Sure. The message boards aren't really a big secret - there are tons of them out there. And a simple google search can often yield what you need. For example, if you're writing a story on how to get pregnant, just type in, say, "fertility message boards," and hundreds of hits come up. Yahoo also has a HUGE network of message boards, which they classify as "groups." So you just click on the "groups" link on Yahoo's main page and navigate or search from there. Once you find the board you're interested in, do try to seek out the guidelines or rules for each group...some really frown upon posting source searches, while others are happy to accommodate you. If you can't find the rules, you might be able to email the head of the group to request permission. And if that fails, simply post your request with the caveat that if it is in anyway uncool or unkosher, to please let you know, and you'll be happy to take it down.

While message boards and such are great places to find real-life sources, Profnet is a better option for finding professional sources. If you're not familiar with the site, here's the deal. Profnet is essentially a holding pen to which publicists, authors, experts, universities, etc, pay a fee to receive notices when a journalist (or other media outlet) requires a source. So...for example, this week, I needed an M.D. who could discuss healthy fats, so I posted a query with my exact specifications (ideally a book author, must be associated with a large hospital or university, etc), and Profnet shot it out to all of the places (PR firms, academic institutions, etc) that I requested. The downside to Profnet is that you can be overwhelmed with responses and often times, these responses have nothing to do with your query...which is really irritating. But the pros far outweigh the cons.
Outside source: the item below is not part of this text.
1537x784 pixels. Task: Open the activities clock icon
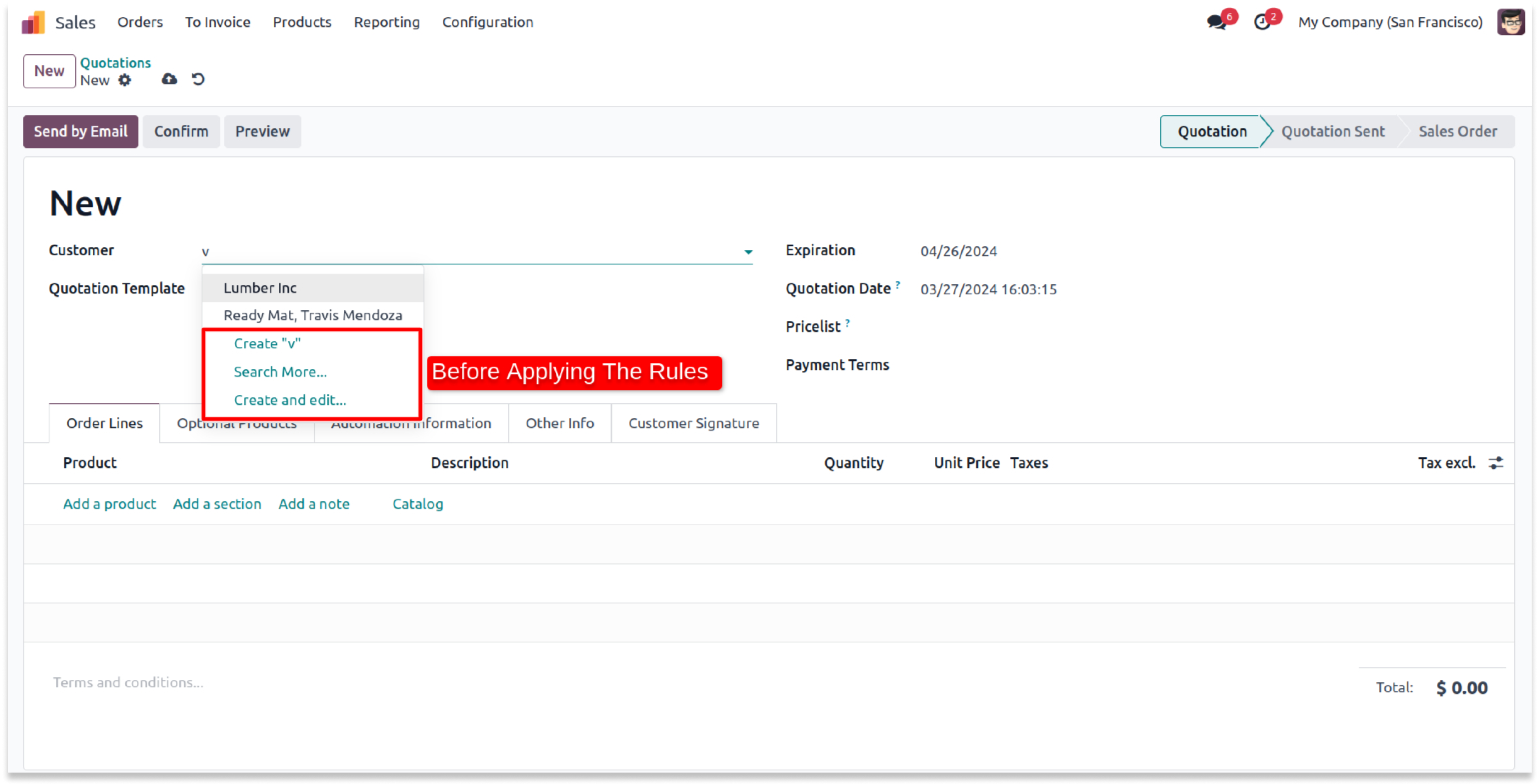point(1262,23)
Profnet usually isn't my first stop when searching for sources, if only because you do tend to hear from the same people over and over again (which isn't a bad thing - they're just doing their jobs). I'll often try Amazon to see if there's a perfect match with a book author or google or try to track down the author of a study that I'm using in the piece. (Honestly, I really can't even FATHOM how journalists did their jobs in the pre-internet age.) But when I'm in a bind, Profnet is almost always a lifesaver.

By the way, don't discount mass emails to all of your friends and contacts when you're looking for real-life sources. While my friends are totally bored with being quoted and probably dread my trolling emails, a lot of people love to see their names in print and are happy to shoot back a few thoughts on your request.

What are your favorite message boards? And do you find Profnet as helpful as I do?